(Source data Opens)

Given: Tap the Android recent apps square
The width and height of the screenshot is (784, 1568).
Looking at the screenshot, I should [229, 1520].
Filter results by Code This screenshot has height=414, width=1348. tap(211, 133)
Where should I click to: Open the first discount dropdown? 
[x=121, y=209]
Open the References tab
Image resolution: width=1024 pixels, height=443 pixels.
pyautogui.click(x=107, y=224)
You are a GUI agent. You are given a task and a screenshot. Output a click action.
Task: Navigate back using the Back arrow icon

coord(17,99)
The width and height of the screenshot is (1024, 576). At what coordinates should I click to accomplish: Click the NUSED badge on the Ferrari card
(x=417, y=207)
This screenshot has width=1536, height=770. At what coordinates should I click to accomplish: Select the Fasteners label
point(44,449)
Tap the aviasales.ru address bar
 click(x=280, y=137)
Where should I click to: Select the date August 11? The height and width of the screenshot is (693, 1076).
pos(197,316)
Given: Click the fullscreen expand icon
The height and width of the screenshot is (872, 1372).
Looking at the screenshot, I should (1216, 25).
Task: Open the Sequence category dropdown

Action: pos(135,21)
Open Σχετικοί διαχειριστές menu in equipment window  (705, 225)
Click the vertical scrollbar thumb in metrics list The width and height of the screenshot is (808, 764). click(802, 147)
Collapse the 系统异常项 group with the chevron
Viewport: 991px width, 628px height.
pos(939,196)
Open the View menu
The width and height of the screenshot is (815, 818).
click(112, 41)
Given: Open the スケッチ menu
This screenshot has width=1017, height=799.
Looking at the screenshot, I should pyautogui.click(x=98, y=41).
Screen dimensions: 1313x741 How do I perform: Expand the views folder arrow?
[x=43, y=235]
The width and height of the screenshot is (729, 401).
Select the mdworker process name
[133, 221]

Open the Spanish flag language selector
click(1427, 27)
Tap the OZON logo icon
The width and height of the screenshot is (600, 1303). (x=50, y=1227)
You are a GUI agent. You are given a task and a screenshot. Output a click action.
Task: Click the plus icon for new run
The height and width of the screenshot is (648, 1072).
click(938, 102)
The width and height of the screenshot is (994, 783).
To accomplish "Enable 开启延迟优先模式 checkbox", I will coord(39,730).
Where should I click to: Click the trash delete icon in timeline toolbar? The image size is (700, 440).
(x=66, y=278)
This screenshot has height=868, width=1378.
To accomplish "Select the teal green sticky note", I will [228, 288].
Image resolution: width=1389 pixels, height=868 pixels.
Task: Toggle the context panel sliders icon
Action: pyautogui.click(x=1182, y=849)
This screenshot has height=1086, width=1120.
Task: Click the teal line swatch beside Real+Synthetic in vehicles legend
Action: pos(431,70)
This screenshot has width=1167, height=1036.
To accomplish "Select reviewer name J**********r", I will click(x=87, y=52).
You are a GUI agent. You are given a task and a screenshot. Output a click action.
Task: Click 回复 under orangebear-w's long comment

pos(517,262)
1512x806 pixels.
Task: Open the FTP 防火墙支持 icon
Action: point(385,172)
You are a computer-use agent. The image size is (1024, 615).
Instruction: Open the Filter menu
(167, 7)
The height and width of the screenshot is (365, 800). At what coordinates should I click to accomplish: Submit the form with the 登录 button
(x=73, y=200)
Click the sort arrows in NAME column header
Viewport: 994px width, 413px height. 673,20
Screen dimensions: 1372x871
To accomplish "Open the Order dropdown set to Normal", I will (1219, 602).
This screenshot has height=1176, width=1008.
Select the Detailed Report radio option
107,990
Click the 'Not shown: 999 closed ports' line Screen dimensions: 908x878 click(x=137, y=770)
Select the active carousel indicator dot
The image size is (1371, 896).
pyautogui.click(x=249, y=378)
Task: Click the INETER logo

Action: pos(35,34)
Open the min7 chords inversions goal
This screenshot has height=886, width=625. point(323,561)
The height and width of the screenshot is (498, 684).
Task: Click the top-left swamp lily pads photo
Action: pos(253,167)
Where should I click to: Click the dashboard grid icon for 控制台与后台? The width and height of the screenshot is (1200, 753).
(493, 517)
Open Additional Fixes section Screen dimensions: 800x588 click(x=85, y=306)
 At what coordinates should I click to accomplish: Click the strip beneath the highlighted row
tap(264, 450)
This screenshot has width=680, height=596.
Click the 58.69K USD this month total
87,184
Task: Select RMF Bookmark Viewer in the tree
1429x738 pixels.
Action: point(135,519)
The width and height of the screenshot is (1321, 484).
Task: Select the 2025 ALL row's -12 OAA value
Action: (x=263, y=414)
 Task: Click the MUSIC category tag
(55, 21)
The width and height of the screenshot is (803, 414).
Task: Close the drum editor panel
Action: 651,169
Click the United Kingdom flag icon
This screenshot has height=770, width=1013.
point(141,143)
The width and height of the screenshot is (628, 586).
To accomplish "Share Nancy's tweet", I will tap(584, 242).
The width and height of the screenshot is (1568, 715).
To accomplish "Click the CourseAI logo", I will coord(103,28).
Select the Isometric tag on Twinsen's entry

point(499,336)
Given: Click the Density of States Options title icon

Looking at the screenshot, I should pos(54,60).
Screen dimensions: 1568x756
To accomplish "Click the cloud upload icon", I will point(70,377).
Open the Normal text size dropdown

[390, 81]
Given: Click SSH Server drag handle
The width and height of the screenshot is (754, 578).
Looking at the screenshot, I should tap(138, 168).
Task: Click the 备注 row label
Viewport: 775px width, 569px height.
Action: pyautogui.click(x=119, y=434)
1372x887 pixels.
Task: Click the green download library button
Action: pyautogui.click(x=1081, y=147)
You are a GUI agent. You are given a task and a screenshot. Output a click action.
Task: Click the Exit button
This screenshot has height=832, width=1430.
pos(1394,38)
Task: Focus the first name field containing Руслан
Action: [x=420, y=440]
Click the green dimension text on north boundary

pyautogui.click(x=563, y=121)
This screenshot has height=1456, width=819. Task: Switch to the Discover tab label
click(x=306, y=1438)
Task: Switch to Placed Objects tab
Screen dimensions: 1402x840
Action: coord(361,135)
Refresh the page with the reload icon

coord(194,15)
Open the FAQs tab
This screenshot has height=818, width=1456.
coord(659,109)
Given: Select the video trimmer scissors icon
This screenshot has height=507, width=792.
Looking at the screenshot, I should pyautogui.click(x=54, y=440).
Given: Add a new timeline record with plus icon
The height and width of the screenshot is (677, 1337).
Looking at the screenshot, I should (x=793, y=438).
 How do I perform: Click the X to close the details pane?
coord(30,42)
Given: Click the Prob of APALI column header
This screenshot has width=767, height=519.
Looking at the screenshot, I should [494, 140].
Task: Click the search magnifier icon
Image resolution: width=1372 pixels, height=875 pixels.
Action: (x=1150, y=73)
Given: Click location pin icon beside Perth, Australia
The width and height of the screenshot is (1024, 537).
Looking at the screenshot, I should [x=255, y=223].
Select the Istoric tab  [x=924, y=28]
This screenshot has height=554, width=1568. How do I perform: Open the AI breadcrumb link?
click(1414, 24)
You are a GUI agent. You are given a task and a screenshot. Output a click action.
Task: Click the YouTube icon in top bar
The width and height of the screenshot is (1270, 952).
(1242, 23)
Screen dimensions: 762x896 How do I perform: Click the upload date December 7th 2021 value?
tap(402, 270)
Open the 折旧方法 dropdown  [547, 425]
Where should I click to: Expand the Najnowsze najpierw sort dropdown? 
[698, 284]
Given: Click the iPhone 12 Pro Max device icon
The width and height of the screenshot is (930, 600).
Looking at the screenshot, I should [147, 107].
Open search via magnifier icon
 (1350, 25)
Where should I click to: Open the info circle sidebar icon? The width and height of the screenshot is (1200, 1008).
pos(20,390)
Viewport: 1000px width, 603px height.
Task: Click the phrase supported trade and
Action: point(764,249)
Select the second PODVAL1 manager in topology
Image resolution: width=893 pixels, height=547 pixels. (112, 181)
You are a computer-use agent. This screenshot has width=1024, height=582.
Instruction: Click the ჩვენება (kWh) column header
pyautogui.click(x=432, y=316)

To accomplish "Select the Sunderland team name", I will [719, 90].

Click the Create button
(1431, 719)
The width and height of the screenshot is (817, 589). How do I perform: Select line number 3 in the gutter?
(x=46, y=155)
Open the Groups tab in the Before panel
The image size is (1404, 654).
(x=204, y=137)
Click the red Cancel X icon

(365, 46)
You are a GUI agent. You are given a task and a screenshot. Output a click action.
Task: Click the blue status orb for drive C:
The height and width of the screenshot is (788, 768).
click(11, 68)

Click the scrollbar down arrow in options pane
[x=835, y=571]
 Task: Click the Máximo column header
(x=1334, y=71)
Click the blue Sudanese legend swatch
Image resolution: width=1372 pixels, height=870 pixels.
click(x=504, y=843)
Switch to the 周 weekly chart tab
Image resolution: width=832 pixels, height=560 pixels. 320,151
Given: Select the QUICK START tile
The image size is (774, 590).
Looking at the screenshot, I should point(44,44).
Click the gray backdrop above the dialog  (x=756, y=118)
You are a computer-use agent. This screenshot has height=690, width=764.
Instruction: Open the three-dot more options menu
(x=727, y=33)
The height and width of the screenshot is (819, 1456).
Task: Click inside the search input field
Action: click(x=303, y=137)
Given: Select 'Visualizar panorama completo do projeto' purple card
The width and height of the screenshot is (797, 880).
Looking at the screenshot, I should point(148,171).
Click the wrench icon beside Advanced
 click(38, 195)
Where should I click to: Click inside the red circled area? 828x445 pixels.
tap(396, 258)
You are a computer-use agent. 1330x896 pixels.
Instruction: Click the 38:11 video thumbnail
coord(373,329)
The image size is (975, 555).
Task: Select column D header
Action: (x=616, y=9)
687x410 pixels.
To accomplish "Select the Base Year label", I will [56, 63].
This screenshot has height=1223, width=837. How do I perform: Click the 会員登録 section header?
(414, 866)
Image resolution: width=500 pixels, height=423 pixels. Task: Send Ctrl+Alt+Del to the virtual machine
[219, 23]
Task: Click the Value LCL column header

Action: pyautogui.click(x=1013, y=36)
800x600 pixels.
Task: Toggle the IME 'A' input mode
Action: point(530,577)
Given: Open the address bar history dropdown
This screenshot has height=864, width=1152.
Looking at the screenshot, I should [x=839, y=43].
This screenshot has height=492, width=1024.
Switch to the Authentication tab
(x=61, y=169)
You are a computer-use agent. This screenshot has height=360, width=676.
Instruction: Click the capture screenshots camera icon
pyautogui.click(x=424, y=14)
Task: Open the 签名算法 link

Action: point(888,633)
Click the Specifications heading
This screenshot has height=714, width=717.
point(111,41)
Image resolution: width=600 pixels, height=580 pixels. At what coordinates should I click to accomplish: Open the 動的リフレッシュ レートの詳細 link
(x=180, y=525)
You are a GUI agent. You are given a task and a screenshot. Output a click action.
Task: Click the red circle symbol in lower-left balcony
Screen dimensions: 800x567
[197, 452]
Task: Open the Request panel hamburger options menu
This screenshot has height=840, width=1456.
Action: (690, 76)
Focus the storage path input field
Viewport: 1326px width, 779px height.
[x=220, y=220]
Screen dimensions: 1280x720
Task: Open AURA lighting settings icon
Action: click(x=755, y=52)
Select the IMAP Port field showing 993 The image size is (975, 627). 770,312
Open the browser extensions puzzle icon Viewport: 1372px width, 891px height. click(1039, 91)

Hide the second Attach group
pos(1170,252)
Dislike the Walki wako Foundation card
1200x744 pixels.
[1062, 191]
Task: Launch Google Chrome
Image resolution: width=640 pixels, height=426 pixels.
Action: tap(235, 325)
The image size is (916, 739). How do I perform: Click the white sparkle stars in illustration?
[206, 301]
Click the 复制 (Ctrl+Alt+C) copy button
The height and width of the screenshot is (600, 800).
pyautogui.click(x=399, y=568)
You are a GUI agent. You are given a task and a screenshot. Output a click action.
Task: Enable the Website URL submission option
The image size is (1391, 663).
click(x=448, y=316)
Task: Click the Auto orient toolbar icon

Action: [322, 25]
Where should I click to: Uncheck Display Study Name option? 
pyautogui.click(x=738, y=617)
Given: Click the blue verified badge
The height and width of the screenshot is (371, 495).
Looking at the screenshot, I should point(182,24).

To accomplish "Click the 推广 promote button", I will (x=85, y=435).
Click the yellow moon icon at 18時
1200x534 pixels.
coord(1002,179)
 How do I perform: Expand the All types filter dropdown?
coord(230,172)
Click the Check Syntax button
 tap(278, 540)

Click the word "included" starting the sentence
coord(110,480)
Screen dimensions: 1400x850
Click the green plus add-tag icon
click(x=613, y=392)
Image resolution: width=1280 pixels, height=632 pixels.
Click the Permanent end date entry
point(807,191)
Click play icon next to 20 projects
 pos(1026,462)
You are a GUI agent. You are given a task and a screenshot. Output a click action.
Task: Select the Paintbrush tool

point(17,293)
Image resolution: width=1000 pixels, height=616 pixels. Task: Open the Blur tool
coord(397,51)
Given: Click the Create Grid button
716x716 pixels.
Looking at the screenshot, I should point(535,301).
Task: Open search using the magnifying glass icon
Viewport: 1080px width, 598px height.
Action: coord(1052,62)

(Source data Closes)

* Your objective *
Using the material above, transcribe exactly the lines from the line with "Task: Click the red" to the line with "Task: Open the Request"; both count, and nothing else goes in.

* Finished exercise *
Task: Click the red circle symbol in lower-left balcony
Screen dimensions: 800x567
[197, 452]
Task: Open the Request panel hamburger options menu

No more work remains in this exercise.